Associate Professor University of Tennessee, Knoxville Knoxville, Tennessee, United States
Introduction: Poly-ethylene-glycol (PEG) and poly-ethylene-oxide (PEO) nanoparticles (NPs) - including cylindrical micelles (CNPs), spherical micelles (SNPs), and PEGylated liposomes (PLs) - are hypothesized to be cleared in vivo by opsonization followed by liver macrophage phagocytosis. This hypothesis has been used to explain the rapid and significant localization of NPs to the liver after administration into the mammalian vasculature. But the rapid localization of these NPs to the liver after injection into the vasculature occurs before vertebrates can make antibodies against the chemical moieties of the NP. The time scale would be days for IgM production and a week for IgG production. Thus, additional mechanisms must be responsible for NP localization to the liver. The two postulated mechanisms are protein corona formation on the NP and/or direct binding of the NP to macrophage surface receptors. Here, we test this postulate.
Materials and
Methods: We used a combination of in vitro and in vivo experiments to determine how PEG/PEO-NPs bound macrophages and how the PEG/PEO-NPs affected macrophage transcription. We used classic binding experiments and size exclusion chromatography to determine which serum proteins bound PEG/PEO-NPs. We used scid-gamma mice which cannot make antibodies to determine the effects of antibodies on PEG/PEO-NP biodistribution. We controlled the protein content of the media in which the macrophages where cultured to show how proteins in serum affect the binding of PEG/PEO-NPs to macrophages. We used flow cytometry to quantify the binding of PEG/PEO-NPs to macrophages. We used bulk RNA sequencing to determine the effects of PEG/PEO-NPs on macrophage transcription.

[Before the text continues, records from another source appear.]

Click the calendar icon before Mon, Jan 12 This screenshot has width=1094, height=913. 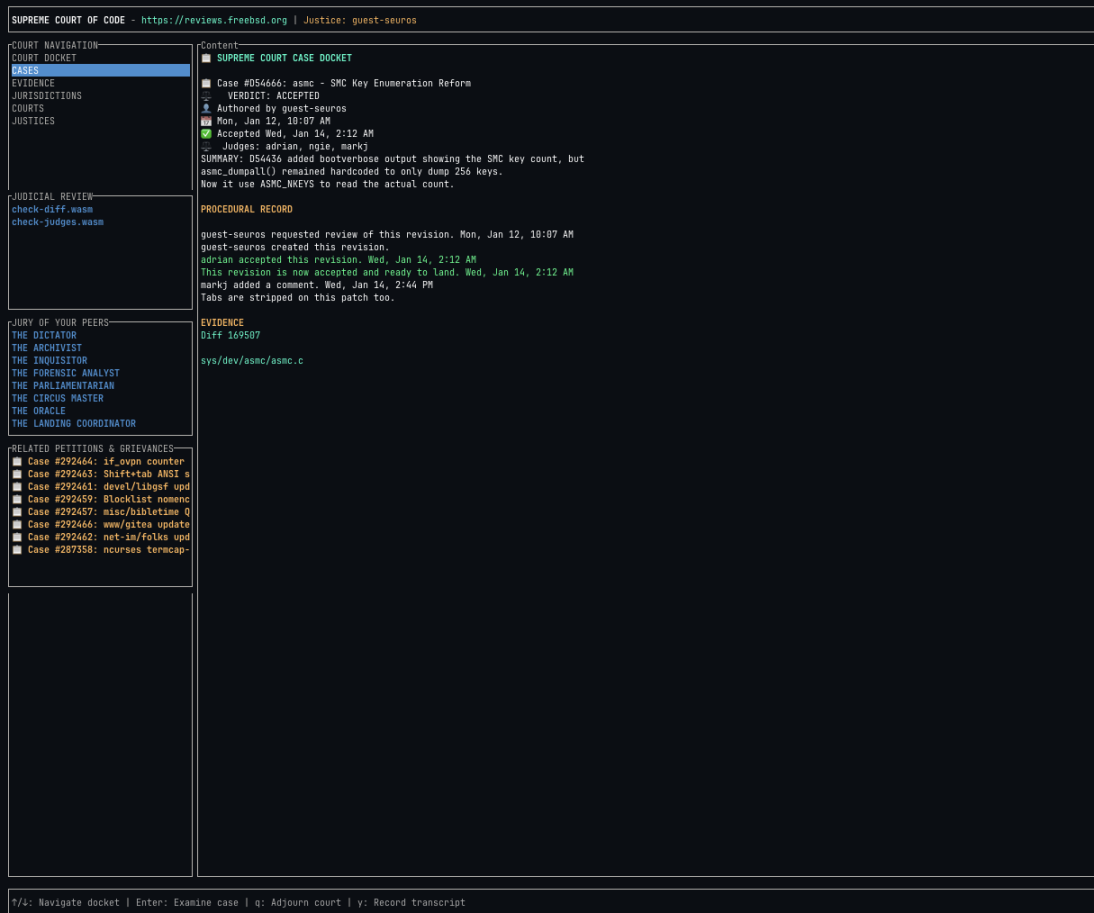click(x=206, y=121)
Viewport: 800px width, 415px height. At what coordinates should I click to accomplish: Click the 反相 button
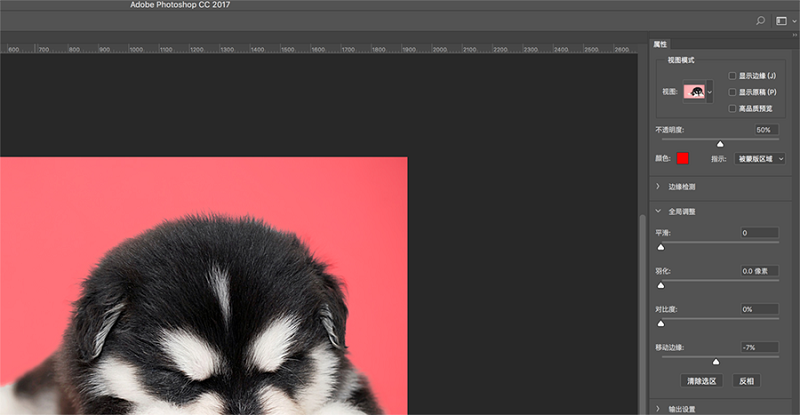746,381
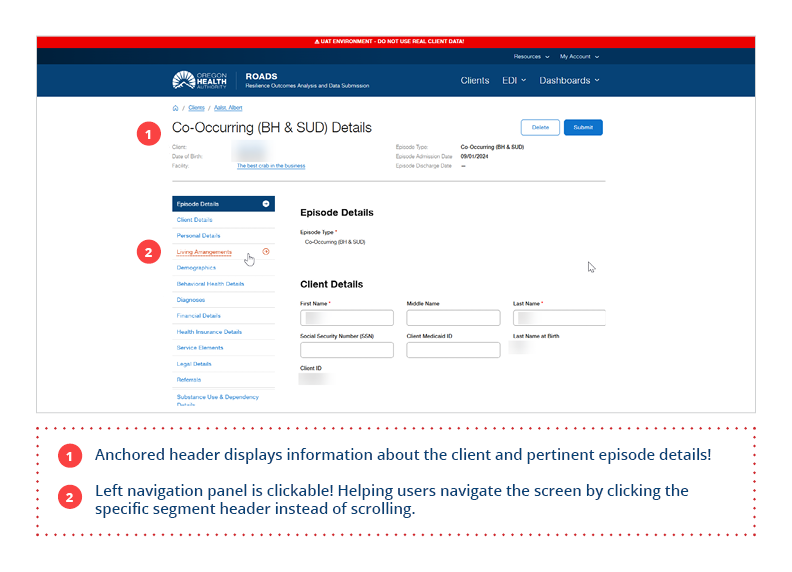Go to Clients in the top navigation

pos(475,80)
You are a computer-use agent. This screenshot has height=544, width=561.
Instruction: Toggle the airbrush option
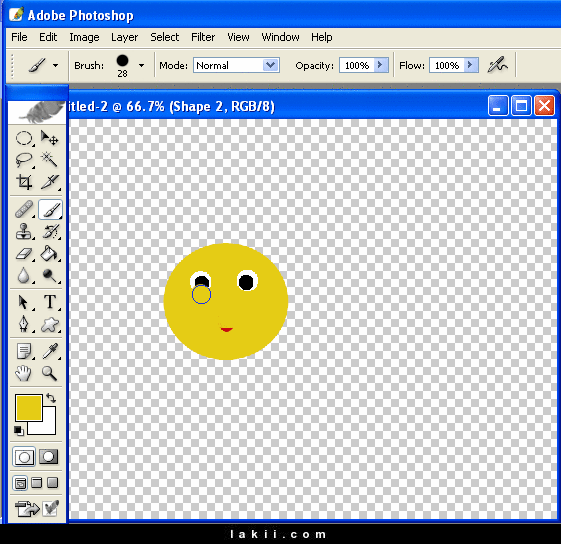[497, 65]
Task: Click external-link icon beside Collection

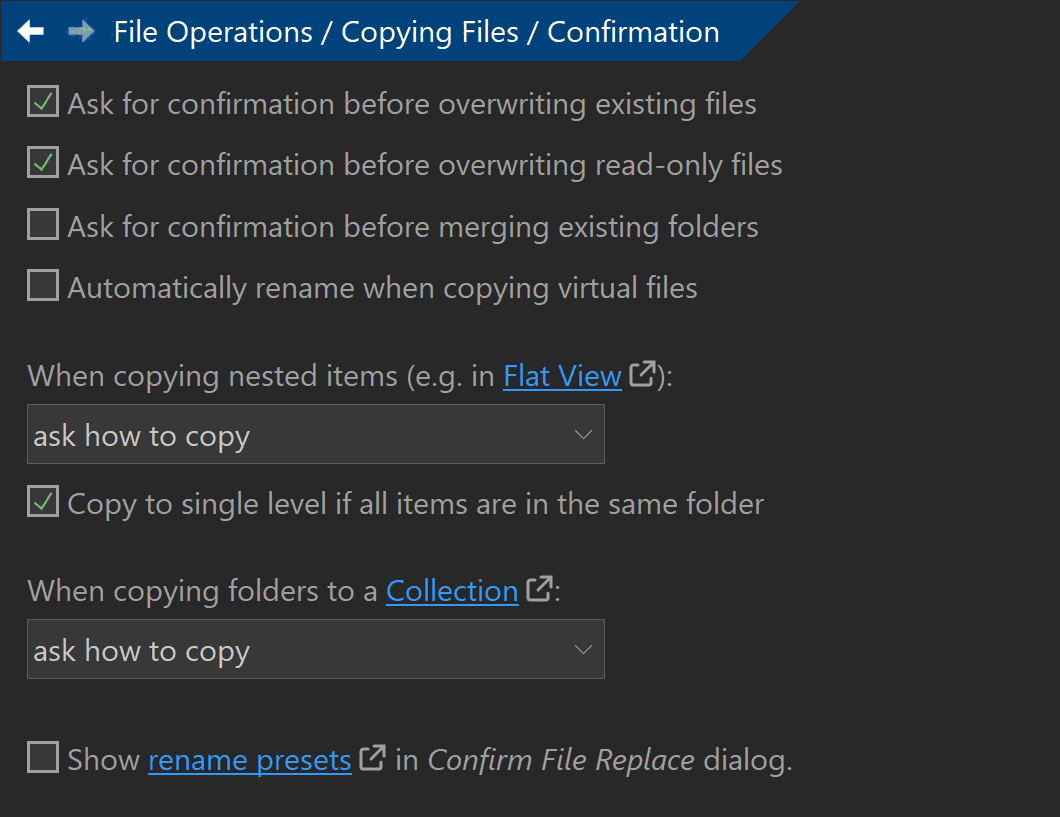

Results, Conclusions, and Discussions: We show that the opsonization-phagocytosis nexus is not the major factor driving PEG/PEO-NP - macrophage interactions. First, mouse and human blood proteins had insignificant affinity for PEG/PEO-NPs. Second, PEG/PEO-NPs bound macrophages in the absence of serum proteins. Third, lipoproteins blocked PEG/PEO-NP binding to macrophages. Because of these findings, we tested the postulate that PEG/PEO-NPs bind (apo)lipoprotein receptors. Indeed, PEG/PEO-NPs triggered an in vitro macrophage transcription program that was similar to that triggered by lipoproteins and different from that triggered by lipopolysaccharide (LPS) and group A Streptococcus. Unlike LPS and pathogens, PLs did not increase transcripts involved in phagocytosis or inflammation. High-density lipoprotein (HDL) and SNPs triggered remarkably similar mouse bone-marrow-derived macrophage transcription programs. Unlike opsonized pathogens, CNPs, SNPs, and PLs lowered macrophage autophagosome levels and either reduced or did not increase the secretion of key macrophage pro-inflammatory cytokines and chemokines. Thus, the sequential opsonization and phagocytosis process is likely a minor aspect of PEG/PEO-NP - macrophage interactions that occur rapidly after injection into the vasculature of mammals. Instead, PEG/PEO-NP interactions with (apo)lipoprotein and scavenger receptors appear to be a strong driving force for PEG/PEO-NP - macrophage binding, entry, and downstream effects. We hypothesize that the high presence of scavenger receptors on liver macrophages and on liver sinusoidal endothelial cells is the reason PEG/PEO-NPs localize rapidly and strongly to the liver.